Dan Brown, the author of the well-known The DaVinci Code, actually wrote Angels & Demons first. This first novel of his is quite a bit darker than his other more publicized work. I was fortunate enough to catch a bit of an interview with Ron Howard and the main characters of the upcoming film and gained some insight into why The DaVinci Code was produced first. For one thing, as I noticed in my own readings, Angels & Demons jumps into the story without much character development of Robert Langdon. Whether that was intentional or if Brown simply became a more developed writer is unknown. In any case, Ron Howard felt that exposing the public to Robert Langdon in full dose by releasing Angels & Demons first, the audience would feel little empathy for a character who was basically a stranger. In The DaVinci Code, Howard was careful to help Tom Hanks fill out the character, and now, when we see him in Angels & Demons, he is a real person to us.

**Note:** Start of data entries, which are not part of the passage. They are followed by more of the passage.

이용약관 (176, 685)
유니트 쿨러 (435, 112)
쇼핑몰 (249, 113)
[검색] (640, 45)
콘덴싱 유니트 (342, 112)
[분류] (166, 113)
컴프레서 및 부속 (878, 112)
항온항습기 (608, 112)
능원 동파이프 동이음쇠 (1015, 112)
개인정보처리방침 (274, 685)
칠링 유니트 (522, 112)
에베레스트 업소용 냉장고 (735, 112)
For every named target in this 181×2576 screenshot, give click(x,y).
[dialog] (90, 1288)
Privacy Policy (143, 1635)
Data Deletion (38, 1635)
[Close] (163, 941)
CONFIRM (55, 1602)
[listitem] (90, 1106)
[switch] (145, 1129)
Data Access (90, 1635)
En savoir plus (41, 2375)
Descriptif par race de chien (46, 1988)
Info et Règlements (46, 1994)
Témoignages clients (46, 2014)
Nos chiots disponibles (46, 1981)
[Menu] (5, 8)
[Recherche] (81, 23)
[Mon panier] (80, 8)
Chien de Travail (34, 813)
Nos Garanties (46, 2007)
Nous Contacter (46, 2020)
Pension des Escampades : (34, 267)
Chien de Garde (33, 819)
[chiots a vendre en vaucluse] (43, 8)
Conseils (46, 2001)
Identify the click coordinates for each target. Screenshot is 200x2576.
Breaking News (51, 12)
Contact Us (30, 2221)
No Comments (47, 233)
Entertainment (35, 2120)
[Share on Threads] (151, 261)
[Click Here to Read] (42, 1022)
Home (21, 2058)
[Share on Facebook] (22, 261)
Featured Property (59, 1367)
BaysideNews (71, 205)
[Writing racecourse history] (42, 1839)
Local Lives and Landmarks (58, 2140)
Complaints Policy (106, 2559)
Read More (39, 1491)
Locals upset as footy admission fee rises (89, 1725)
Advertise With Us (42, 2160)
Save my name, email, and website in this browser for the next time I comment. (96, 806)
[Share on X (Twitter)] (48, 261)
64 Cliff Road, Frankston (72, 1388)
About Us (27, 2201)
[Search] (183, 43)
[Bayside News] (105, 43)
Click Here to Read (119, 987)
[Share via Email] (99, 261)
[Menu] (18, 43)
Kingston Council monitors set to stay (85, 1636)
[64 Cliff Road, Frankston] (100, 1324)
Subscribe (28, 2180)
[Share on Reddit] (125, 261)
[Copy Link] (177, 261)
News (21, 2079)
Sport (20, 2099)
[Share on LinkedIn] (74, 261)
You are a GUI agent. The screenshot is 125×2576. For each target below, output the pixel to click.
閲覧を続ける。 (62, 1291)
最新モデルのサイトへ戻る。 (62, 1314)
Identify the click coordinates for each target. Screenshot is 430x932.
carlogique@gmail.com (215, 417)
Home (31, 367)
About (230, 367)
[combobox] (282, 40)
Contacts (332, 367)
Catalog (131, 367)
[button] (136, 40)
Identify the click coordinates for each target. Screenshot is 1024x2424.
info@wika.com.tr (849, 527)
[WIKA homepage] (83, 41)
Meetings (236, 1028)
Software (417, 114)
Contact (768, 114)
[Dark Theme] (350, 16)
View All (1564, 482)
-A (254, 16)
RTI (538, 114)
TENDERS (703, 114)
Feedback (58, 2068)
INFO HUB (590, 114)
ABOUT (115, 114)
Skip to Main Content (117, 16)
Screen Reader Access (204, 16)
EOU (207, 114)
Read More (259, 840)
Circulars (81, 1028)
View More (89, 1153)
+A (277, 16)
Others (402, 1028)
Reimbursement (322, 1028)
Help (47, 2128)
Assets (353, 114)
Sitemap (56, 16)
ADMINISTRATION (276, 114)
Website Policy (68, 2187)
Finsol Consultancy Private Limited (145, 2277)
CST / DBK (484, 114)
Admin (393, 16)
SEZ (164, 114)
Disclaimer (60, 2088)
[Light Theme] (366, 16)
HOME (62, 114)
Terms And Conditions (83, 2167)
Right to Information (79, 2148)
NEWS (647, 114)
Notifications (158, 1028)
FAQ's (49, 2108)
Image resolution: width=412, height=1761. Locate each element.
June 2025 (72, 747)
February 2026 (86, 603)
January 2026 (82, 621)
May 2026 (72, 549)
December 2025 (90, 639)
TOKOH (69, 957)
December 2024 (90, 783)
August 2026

I think most important to note about this novel is that the Catholic church is no longer in direct light. It would be a simple overstatement to say that Angels & Demons is a story of good vs. evil, or wrong and right existing together to keep the checks and balances in place. This volume has a personal attachment that I didn't really feel from The DaVinci Code. The fact that this story involves men of the cloth isn't a condemnation because these men are drawn up as real people. The human element of this novel makes the murder and mystery all the more involved, and less about faith than it is about some of the basic human instincts.
To give a brief overview, Langdon is called in as a Symbologist Extraordinaire to help identify the creator of an Illuminati sign. What begins as an identification turns into a global manhunt. Meanwhile, a form of antimatter has been invented, and consequently stolen and is now being used as a weapon against Vatican City. It's a fascinating story from page one, if not slightly predictable once you get acquainted with all of the characters.
I enjoyed Angels & Demons, though I have to say, I think I preferred The DaVinci Code. Everyone told me that Angels & Demons was the better of the two novels, so I expected something to knock my socks off. I liked it, but I was far more intrigued by the mysteries of The DaVinci Code.